Sul tema che oggi si affaccia sul dibattito cittadino invece Renato dice “non si può credere che un impianto come la SIT da solo inquini 10 volte la somma di tutte le industrie di Parona o come 20 inceneritori. Se fosse vero a chi abita in Lomellina gli conviene prenotare una bara”.

Come dargli torto?

Insomma Renato, per quel poco che può valere questo post, sappi che io sono dalla tua parte. Io non so se hai torto o ragione, ma certo hai, abbiamo tutto il diritto di pretendere, di sapere la verità. Oltre i tecnicismi, oltre la complessità. 

Perché chi amministra la cosa pubblica , chi lavora nelle agenzie che monitorano inquinamento e salute sono pagate dai cittadini. E non sempre hanno brillato per chiarezza. Chiarezza e trasparenza.

Per questo devono spiegare bene le cose, il perchè e il percome, e rispiegarle anche mille volte se serve, fino a quando non solo il laureato in biologia al Politecnico ma anche la casalinga di Voghera, con tutto rispetto per le casalinghe, ha capito perfettamente la questione.

Bene fa il giornale locale Informatore Lomellino ad andare sino in fondo. 

Abbiamo bisogno di risposte.

Non di struzzi.


Caro Adriano, come puoi leggere su questa edizione, nata dopo la diffusione di queste tue righe dedicate a Renato Soffritti, la situazione si è ulteriormente evoluta. 

Il dato di polveri sottili per Mortara, il famigerato PM 10, sostentuto da Arpa Lombardia, che è ente regionale, non lascia spazio a dubbi sul livello pazzesco di inquinamento da polveri sottili della città.
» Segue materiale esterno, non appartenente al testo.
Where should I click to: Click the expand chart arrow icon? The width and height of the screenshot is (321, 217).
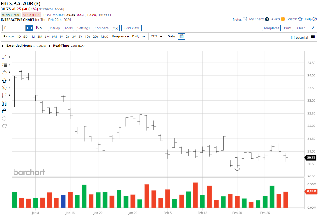(313, 28)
Un dato pubblico, confermato, che va ad aggiungersi alle altre fonti di inquinamento con cui già siamo costretti a fare i conti.

E adesso le istituzioni devono dare risposta, perché l’allarme rosso non arriva da dei picchiatelli ambientalisti ma dagli scienziati e dai tecnici pagati dalla Regione Lombardia, cioè dai cittadini. E i cittadini ora devono potersi difendere.